Content starts

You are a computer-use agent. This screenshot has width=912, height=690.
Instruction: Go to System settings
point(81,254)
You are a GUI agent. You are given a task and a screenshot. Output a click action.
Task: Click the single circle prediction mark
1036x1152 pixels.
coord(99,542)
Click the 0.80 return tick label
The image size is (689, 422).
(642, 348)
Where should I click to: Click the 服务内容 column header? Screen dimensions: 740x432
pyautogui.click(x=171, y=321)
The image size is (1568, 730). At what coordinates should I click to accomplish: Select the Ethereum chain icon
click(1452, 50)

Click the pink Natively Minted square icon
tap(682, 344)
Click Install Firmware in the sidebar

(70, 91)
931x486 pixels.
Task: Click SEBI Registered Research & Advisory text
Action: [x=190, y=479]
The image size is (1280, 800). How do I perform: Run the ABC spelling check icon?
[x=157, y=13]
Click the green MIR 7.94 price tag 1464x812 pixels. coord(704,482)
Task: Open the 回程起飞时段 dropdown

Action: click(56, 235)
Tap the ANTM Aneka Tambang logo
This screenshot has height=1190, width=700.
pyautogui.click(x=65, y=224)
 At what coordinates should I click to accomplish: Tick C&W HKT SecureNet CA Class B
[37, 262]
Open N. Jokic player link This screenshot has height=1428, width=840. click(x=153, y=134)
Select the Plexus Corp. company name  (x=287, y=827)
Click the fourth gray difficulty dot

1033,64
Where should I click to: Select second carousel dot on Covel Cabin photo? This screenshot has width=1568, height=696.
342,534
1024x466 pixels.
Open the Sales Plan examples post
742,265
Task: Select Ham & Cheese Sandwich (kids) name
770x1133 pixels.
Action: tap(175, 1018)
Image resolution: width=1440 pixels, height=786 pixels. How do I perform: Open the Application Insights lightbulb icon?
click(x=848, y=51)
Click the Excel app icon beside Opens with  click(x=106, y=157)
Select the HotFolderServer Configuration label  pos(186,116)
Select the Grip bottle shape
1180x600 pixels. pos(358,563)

Content ends

Please write out the entries exactly, keeping every line intact.

You are a computer-use agent. This screenshot has width=912, height=690.
Instruction: Go to System settings
point(81,254)
You are a GUI agent. You are given a task and a screenshot. Output a click action.
Task: Click the single circle prediction mark
1036x1152 pixels.
coord(99,542)
Click the 0.80 return tick label
The image size is (689, 422).
(642, 348)
Where should I click to: Click the 服务内容 column header? Screen dimensions: 740x432
pyautogui.click(x=171, y=321)
The image size is (1568, 730). At what coordinates should I click to accomplish: Select the Ethereum chain icon
click(1452, 50)

Click the pink Natively Minted square icon
tap(682, 344)
Click Install Firmware in the sidebar

(70, 91)
931x486 pixels.
Task: Click SEBI Registered Research & Advisory text
Action: [x=190, y=479]
The image size is (1280, 800). How do I perform: Run the ABC spelling check icon?
[x=157, y=13]
Click the green MIR 7.94 price tag 1464x812 pixels. coord(704,482)
Task: Open the 回程起飞时段 dropdown

Action: click(56, 235)
Tap the ANTM Aneka Tambang logo
This screenshot has height=1190, width=700.
pyautogui.click(x=65, y=224)
 At what coordinates should I click to accomplish: Tick C&W HKT SecureNet CA Class B
[37, 262]
Open N. Jokic player link This screenshot has height=1428, width=840. click(x=153, y=134)
Select the Plexus Corp. company name  (x=287, y=827)
Click the fourth gray difficulty dot

1033,64
Where should I click to: Select second carousel dot on Covel Cabin photo? This screenshot has width=1568, height=696.
342,534
1024x466 pixels.
Open the Sales Plan examples post
742,265
Task: Select Ham & Cheese Sandwich (kids) name
770x1133 pixels.
Action: tap(175, 1018)
Image resolution: width=1440 pixels, height=786 pixels. How do I perform: Open the Application Insights lightbulb icon?
click(x=848, y=51)
Click the Excel app icon beside Opens with  click(x=106, y=157)
Select the HotFolderServer Configuration label  pos(186,116)
Select the Grip bottle shape
1180x600 pixels. pos(358,563)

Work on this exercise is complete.